(Dataset excerpts)
►

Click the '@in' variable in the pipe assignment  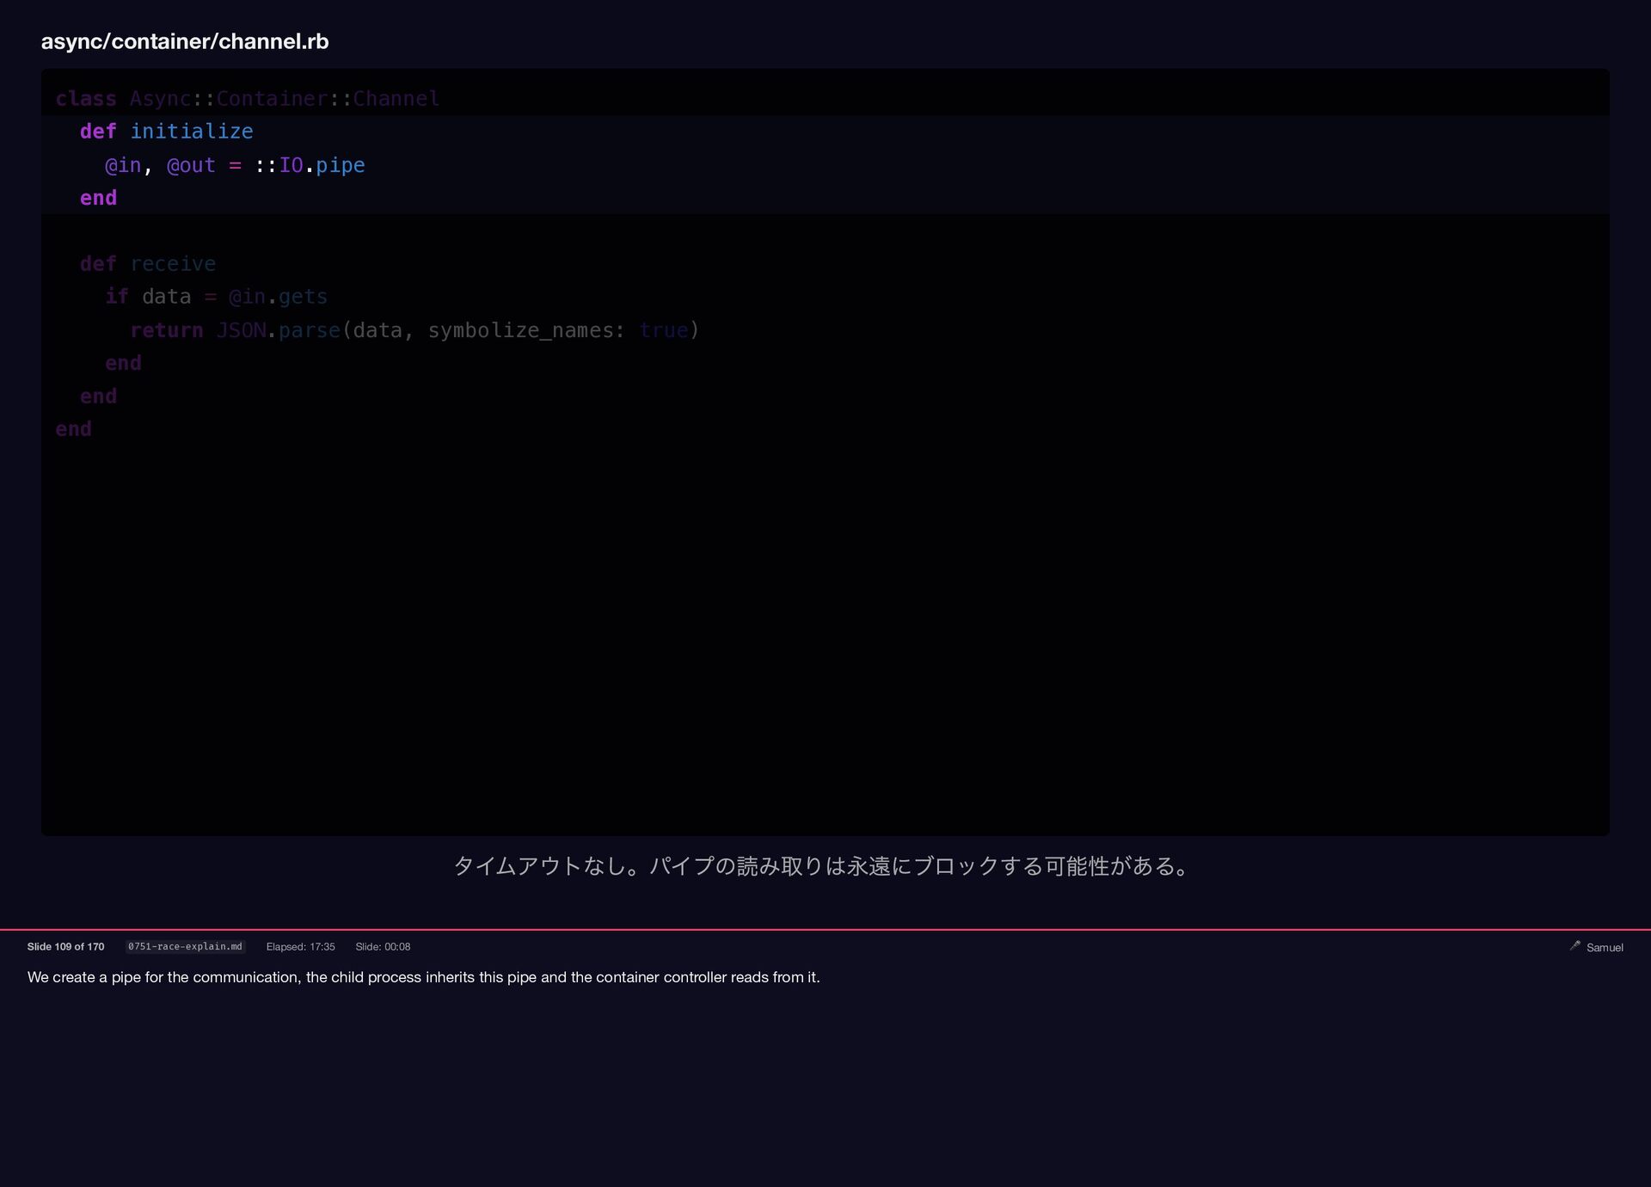[x=123, y=165]
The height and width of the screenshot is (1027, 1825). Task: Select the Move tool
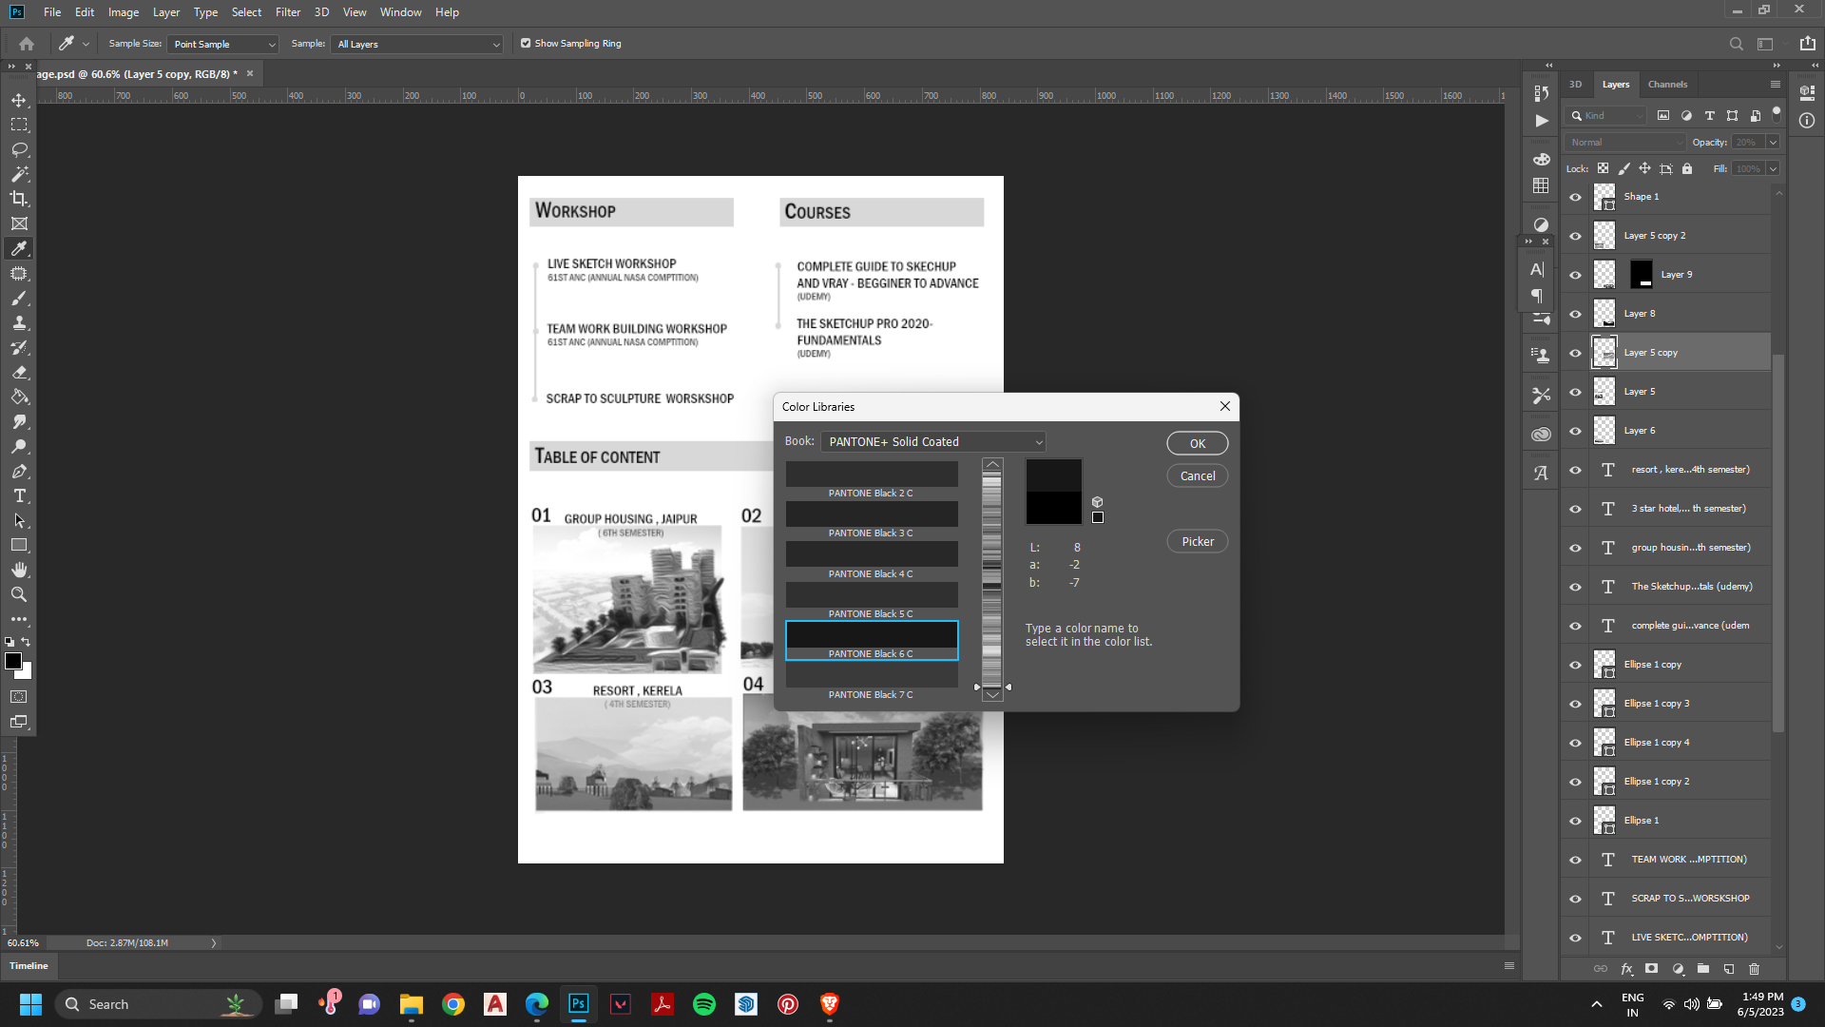pyautogui.click(x=19, y=98)

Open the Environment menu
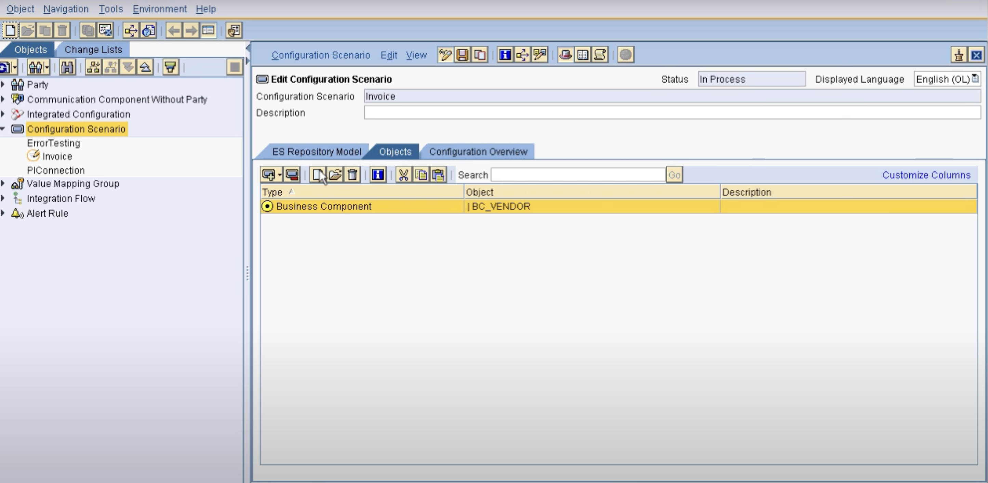coord(160,9)
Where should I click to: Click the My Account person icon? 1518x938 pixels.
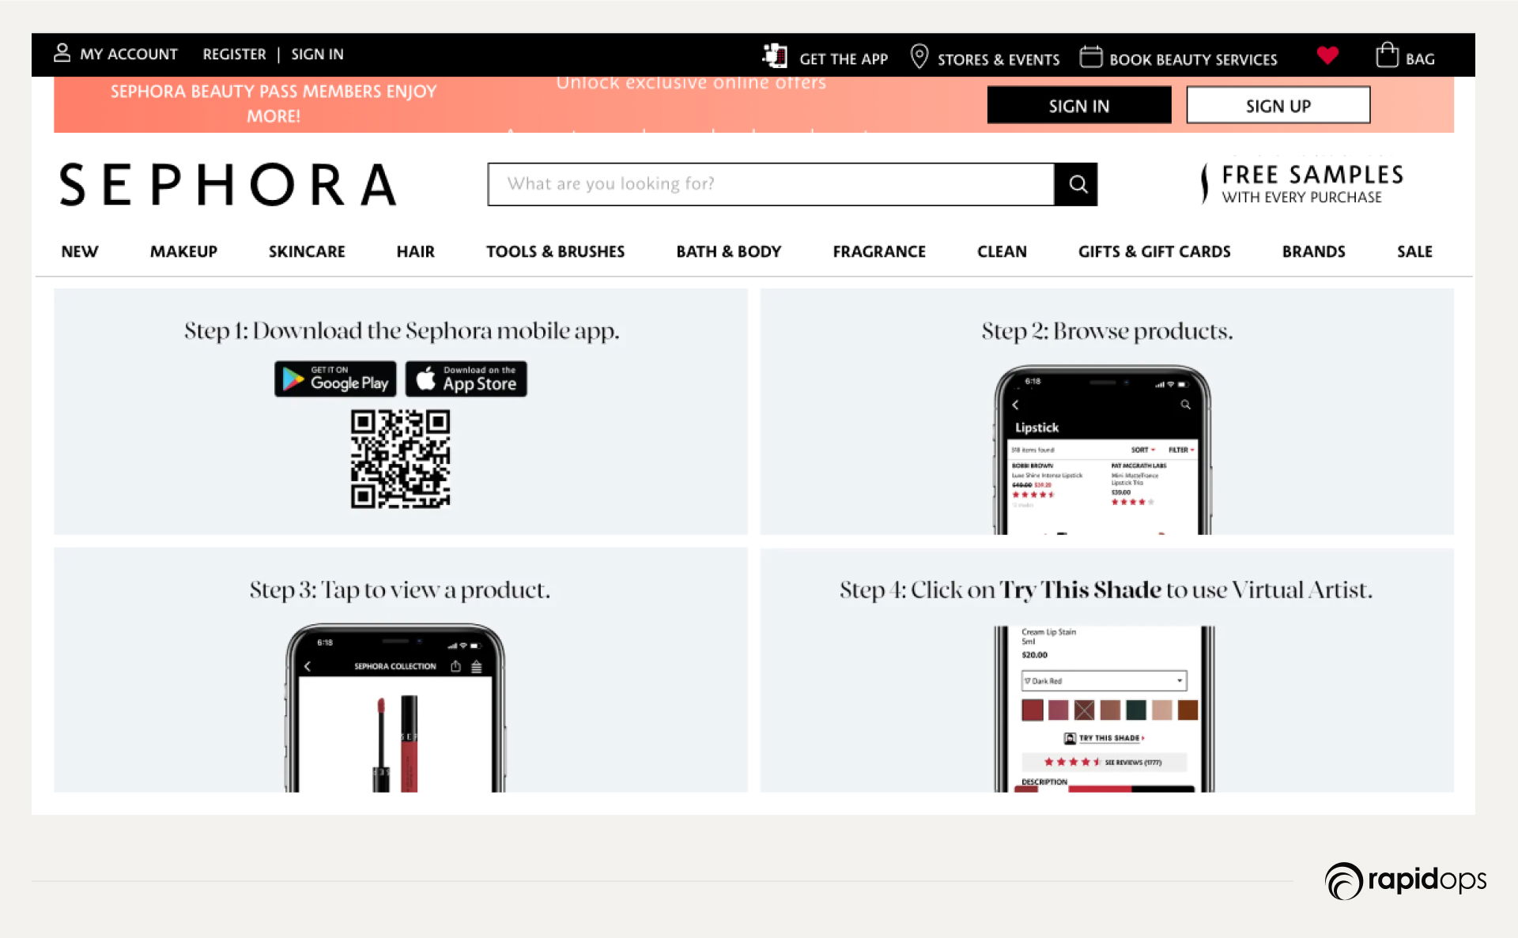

◄

## Task description
Restate word for word the lines from the line with "The height and" to the last line of the records above, inclusive, and omit every picture.

## Response to the exercise
The height and width of the screenshot is (1027, 1825). Task: Select the Move tool
pyautogui.click(x=19, y=98)

Open the Environment menu
coord(160,9)
Where should I click to: Click the My Account person icon? 1518x938 pixels.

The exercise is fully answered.